La Terrasse

"La culture est une résistance à la distraction" Pasolini

Théâtre - Critique

Le Faiseur de théâtre de Thomas Bernhard par Christophe Perton

Le Faiseur de théâtre de Thomas Bernhard par Christophe Perton - Critique sortie Théâtre Paris Théâtre Déjazet
André Marcon dans Le Faiseur de Théâtre. Crédit : Fabien Cavacas

de Thomas Bernhard / mes Christophe Perton

Publié le 24 janvier 2019 - N° 273

La saison dernière, il créait Au But au Poche-Montparnasse. Aujourd’hui, au Théâtre Déjazet, Christophe Perton poursuit son avancée dans l’œuvre de Thomas Bernhard avec une mise en scène déséquilibrée du Faiseur de théâtre.

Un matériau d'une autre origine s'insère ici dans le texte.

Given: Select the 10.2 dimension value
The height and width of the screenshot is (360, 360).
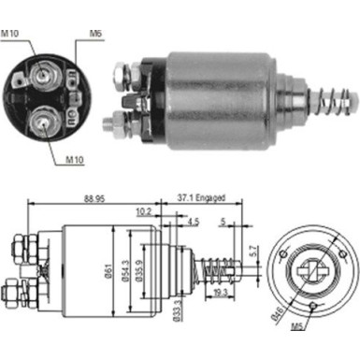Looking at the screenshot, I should pos(143,212).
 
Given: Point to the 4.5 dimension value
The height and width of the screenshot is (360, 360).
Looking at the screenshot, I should pos(193,223).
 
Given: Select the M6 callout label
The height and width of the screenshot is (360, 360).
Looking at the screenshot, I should pos(94,35).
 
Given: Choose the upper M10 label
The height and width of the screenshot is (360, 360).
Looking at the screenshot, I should pos(11,35).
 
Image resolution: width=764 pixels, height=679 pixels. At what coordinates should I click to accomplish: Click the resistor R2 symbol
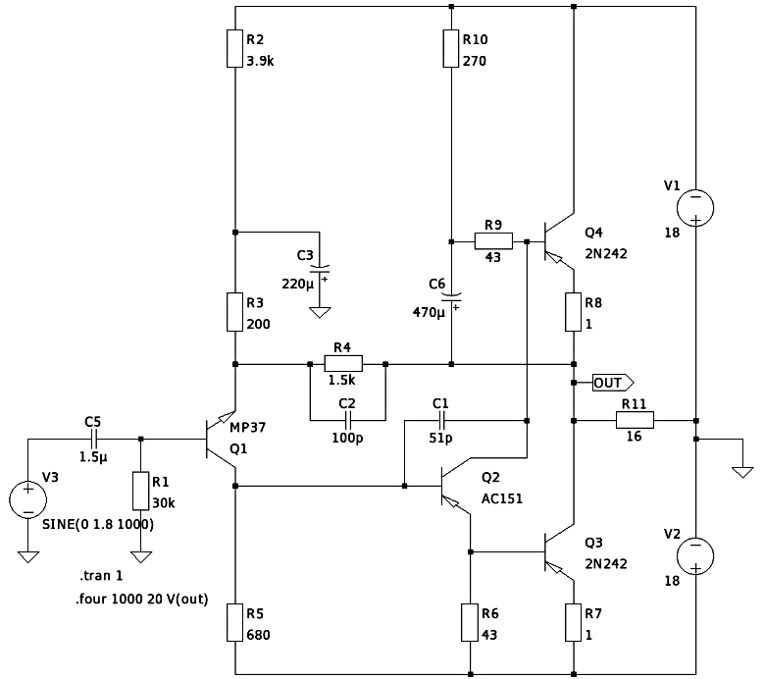235,48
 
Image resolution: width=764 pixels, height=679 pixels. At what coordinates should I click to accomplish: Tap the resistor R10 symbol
450,48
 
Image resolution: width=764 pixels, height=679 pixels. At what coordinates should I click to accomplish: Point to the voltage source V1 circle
694,207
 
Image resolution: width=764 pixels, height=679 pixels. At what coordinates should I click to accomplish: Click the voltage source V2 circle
694,554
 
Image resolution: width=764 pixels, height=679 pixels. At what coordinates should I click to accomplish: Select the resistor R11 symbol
634,420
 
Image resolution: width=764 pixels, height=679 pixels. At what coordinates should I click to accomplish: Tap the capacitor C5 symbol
92,439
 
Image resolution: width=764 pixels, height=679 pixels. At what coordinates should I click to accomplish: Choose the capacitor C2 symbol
347,420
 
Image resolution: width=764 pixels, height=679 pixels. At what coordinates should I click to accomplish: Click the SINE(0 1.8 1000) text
98,524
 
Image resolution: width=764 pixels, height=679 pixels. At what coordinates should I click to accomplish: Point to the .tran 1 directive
101,576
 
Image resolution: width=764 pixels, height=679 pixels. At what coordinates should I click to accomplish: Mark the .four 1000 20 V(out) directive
141,598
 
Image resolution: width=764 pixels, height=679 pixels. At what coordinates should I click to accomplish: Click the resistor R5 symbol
235,622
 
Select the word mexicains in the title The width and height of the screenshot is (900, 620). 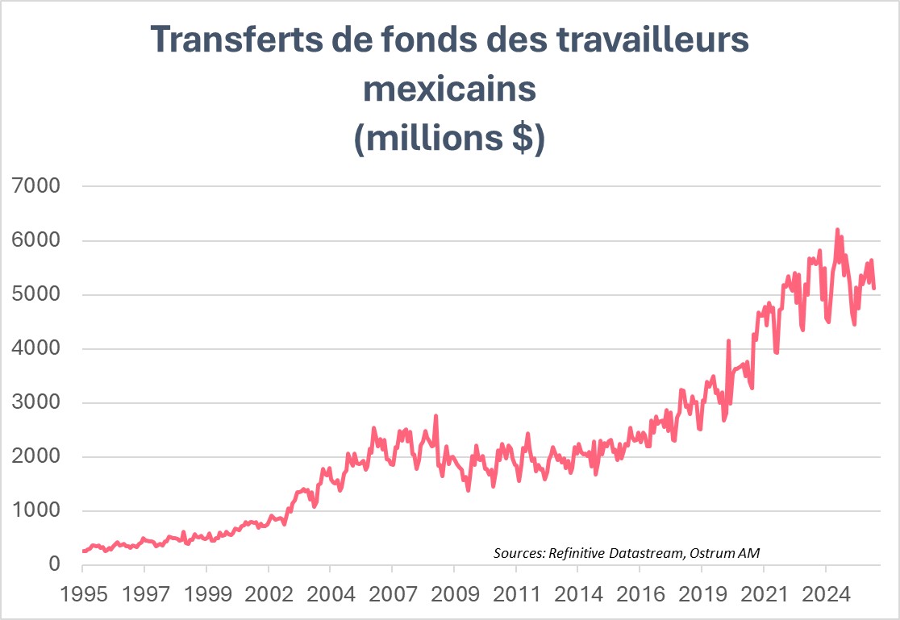tap(450, 89)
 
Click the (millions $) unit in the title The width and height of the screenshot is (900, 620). tap(450, 138)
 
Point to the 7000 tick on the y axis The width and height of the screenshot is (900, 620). tap(37, 186)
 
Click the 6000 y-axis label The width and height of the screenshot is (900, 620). tap(37, 240)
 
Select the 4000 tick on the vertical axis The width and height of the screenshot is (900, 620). tap(37, 349)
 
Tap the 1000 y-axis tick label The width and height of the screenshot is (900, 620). tap(37, 511)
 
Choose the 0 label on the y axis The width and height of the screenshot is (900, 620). tap(55, 564)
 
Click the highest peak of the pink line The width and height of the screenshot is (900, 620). tap(837, 229)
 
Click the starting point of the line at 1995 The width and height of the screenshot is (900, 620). tap(83, 551)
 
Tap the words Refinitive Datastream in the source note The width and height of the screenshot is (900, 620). tap(619, 553)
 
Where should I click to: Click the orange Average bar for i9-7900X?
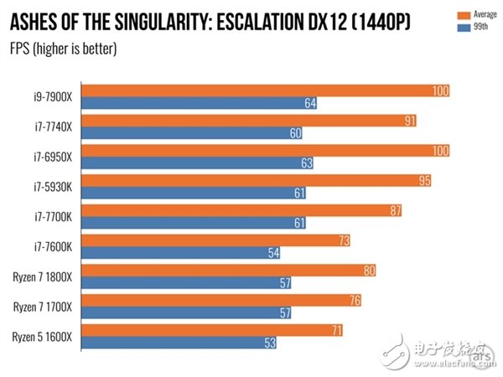pos(268,90)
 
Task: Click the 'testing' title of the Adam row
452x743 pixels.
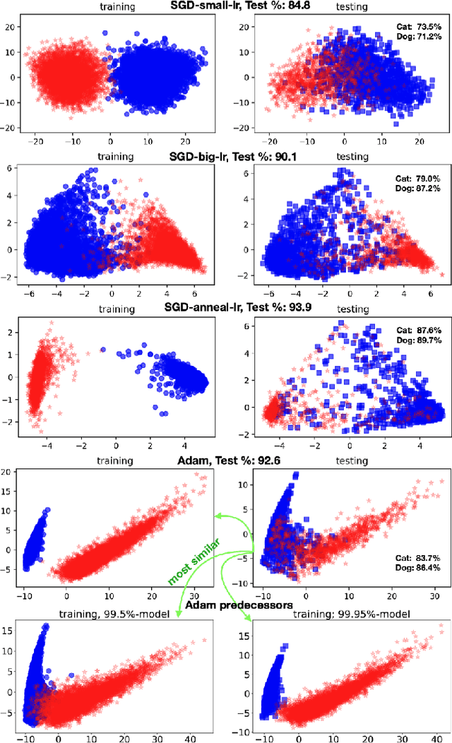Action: (x=352, y=461)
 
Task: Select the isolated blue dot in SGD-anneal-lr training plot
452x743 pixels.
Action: (x=103, y=350)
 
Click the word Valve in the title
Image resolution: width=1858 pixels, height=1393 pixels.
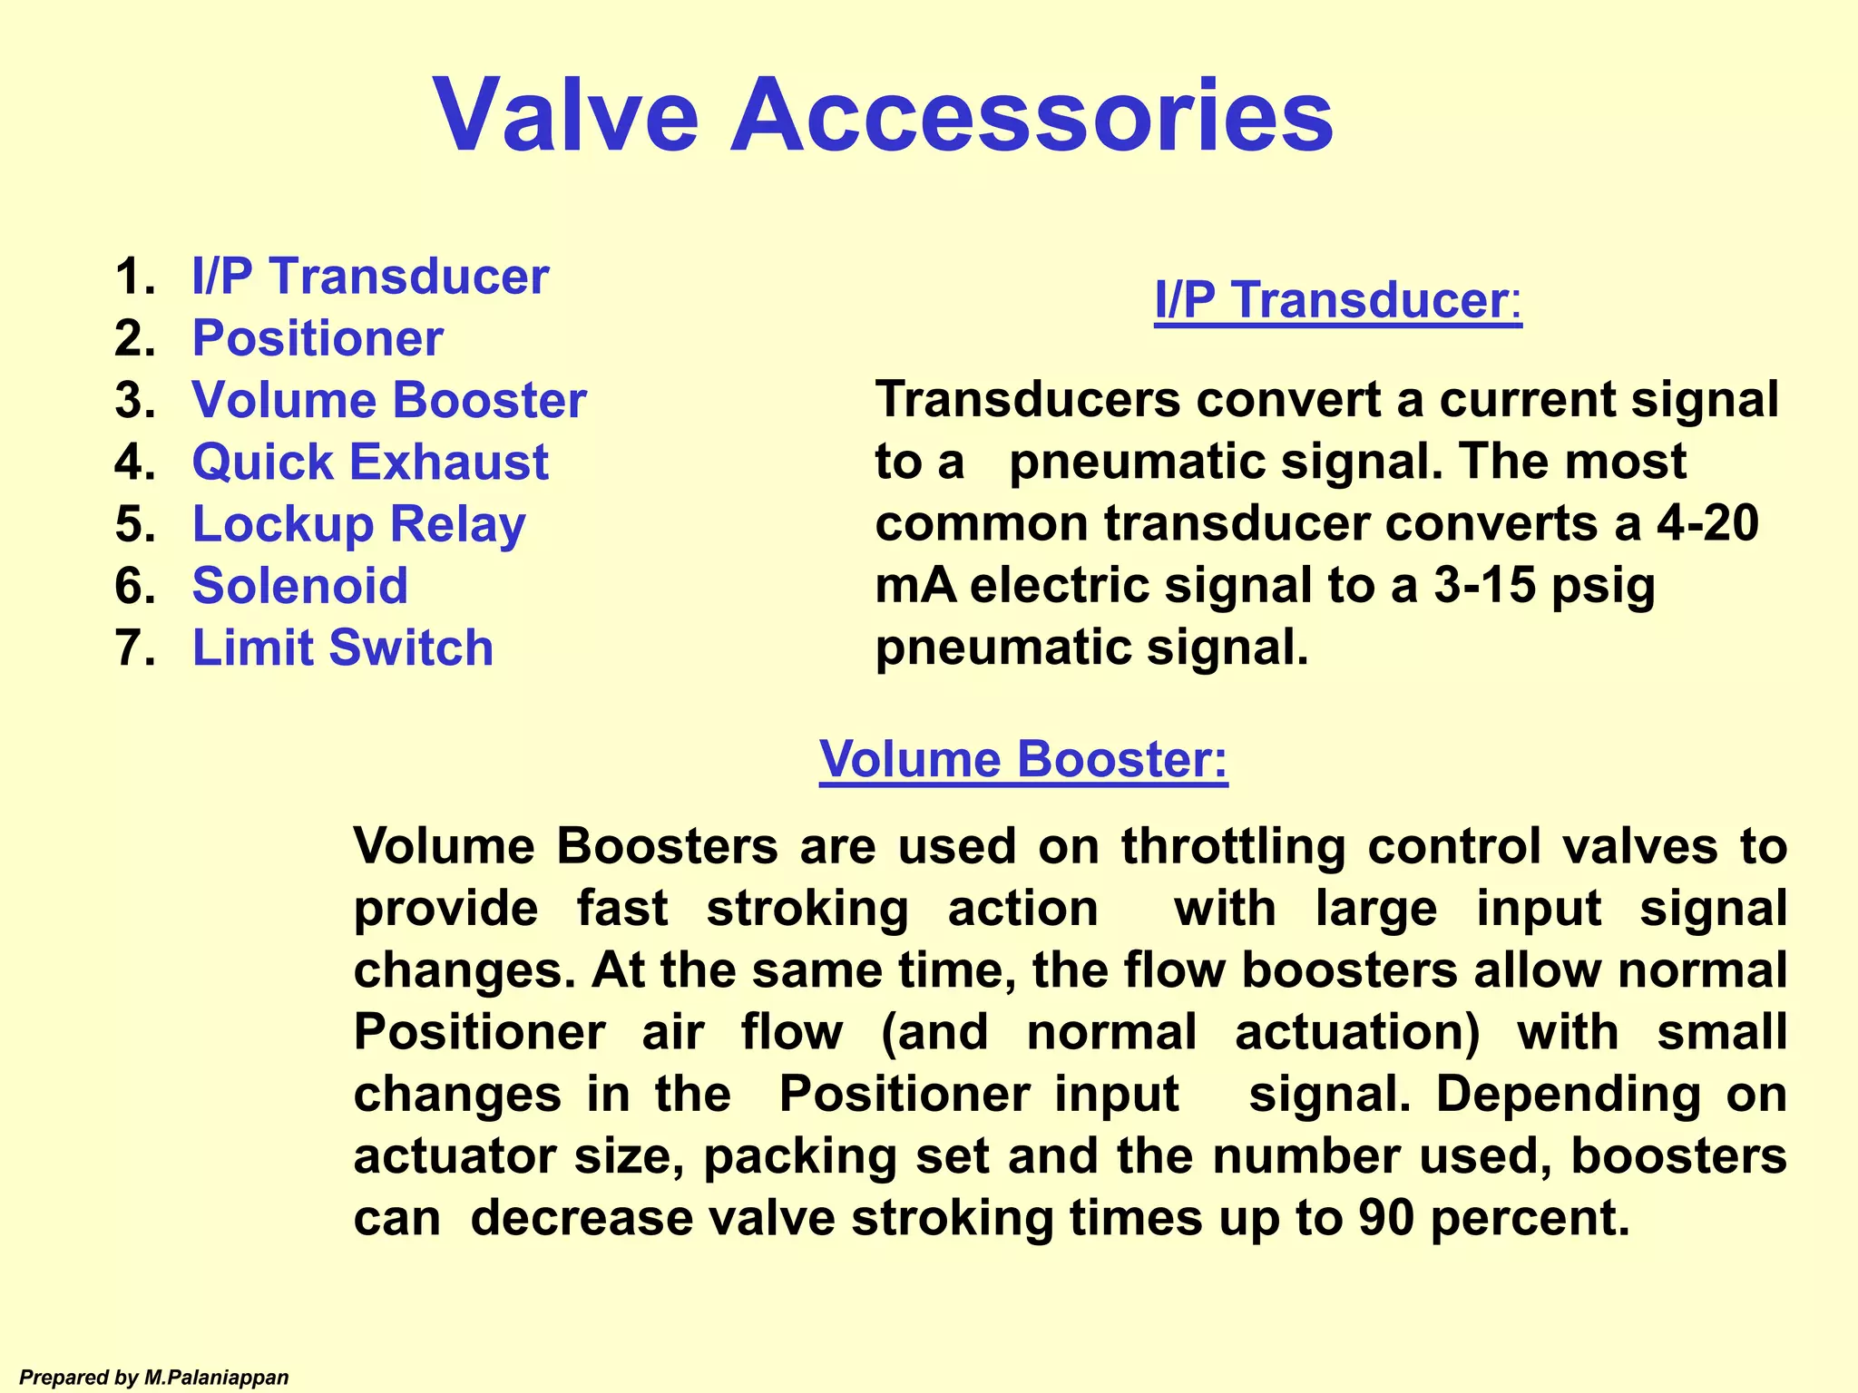coord(567,116)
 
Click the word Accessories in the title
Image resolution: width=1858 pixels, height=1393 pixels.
coord(1032,116)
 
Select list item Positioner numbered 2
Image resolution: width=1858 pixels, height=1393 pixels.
coord(318,338)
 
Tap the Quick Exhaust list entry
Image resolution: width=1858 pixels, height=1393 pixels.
coord(370,463)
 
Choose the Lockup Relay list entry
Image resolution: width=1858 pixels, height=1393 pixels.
coord(358,525)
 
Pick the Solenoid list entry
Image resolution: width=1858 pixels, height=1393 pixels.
coord(300,586)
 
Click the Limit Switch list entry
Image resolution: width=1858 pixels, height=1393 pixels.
coord(343,648)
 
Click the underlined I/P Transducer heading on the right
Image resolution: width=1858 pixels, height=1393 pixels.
coord(1337,300)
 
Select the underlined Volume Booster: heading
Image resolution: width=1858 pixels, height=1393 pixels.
coord(1023,759)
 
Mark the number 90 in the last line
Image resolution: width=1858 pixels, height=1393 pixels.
coord(1386,1218)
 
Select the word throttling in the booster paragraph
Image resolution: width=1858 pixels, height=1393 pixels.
coord(1233,847)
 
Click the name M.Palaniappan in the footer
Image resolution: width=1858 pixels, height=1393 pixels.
coord(216,1378)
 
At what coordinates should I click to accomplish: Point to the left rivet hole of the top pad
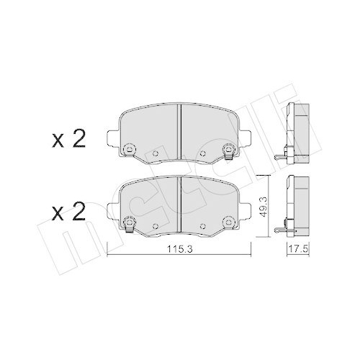(129, 150)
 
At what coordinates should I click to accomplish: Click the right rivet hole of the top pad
(230, 150)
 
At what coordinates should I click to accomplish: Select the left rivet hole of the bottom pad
(129, 221)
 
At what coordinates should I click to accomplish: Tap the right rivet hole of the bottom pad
(230, 221)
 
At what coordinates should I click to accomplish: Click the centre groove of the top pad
(179, 130)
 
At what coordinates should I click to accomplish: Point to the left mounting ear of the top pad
(111, 139)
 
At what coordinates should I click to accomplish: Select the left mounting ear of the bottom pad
(111, 210)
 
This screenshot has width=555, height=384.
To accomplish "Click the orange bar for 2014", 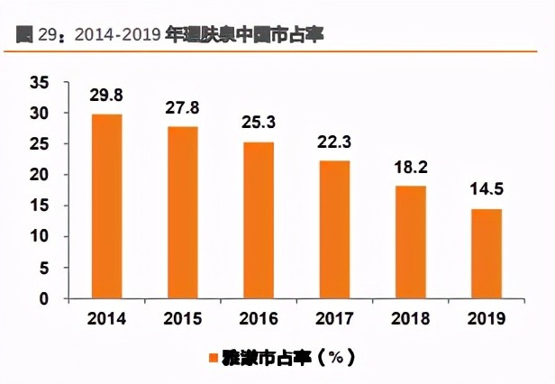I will [106, 206].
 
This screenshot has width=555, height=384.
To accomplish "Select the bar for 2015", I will [182, 213].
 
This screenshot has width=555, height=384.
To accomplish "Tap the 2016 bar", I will [259, 221].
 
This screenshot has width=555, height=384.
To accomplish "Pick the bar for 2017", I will [334, 230].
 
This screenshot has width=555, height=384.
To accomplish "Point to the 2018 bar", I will [411, 242].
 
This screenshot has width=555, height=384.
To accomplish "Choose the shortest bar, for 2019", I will [487, 254].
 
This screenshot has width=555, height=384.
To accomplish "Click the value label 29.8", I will [106, 96].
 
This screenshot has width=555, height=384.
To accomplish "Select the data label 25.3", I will [259, 123].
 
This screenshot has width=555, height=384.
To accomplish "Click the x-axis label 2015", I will [182, 318].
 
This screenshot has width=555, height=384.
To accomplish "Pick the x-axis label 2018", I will [411, 318].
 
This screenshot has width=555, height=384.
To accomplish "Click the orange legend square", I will [214, 359].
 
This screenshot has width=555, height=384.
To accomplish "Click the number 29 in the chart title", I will [44, 35].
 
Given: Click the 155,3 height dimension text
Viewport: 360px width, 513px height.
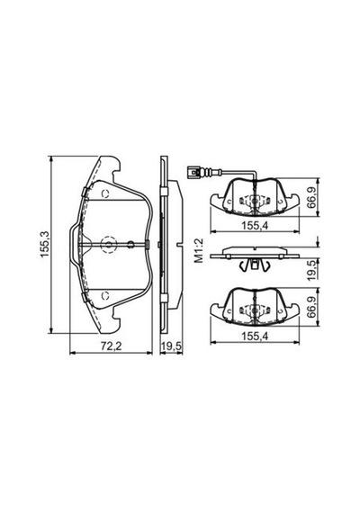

C’est l’un des grands rôles du répertoire moderne. Un rôle ample, escarpé, d’une exigence vertigineuse. Un rôle tenant du quasi monologue, écrit par Thomas Bernhard en 1984. Emblématique des personnages volubiles et atrabilaires qui font la profondeur, mais aussi la drôlerie, du théâtre de l’auteur autrichien (disparu en 1989, à l’âge de 58 ans), le comédien Bruscon s’épanche sur les aléas inhérents à l’exercice de l’art dramatique par le biais d’un flot ininterrompu de paroles. Ce « Faiseur de théâtre » va du particulier au général, ne faisant l’économie d’aucune récrimination, d’aucune digression, d’aucune considération concrète ou philosophique sur sa condition d’homme de scène. Pour incarner ce personnage monumental, il faut un grand interprète. Christophe Perton a choisi André Marcon. On sait avec quelle virtuosité le comédien porte, depuis plus de 30 ans, la voix si singulière de Valère Novarina (Le Monologue d’Adramélech, Le Discours aux animaux…). A travers celle tout aussi personnelle de Thomas Bernhard, André Marcon fait une nouvelle fois preuve d’une étonnante densité dramatique.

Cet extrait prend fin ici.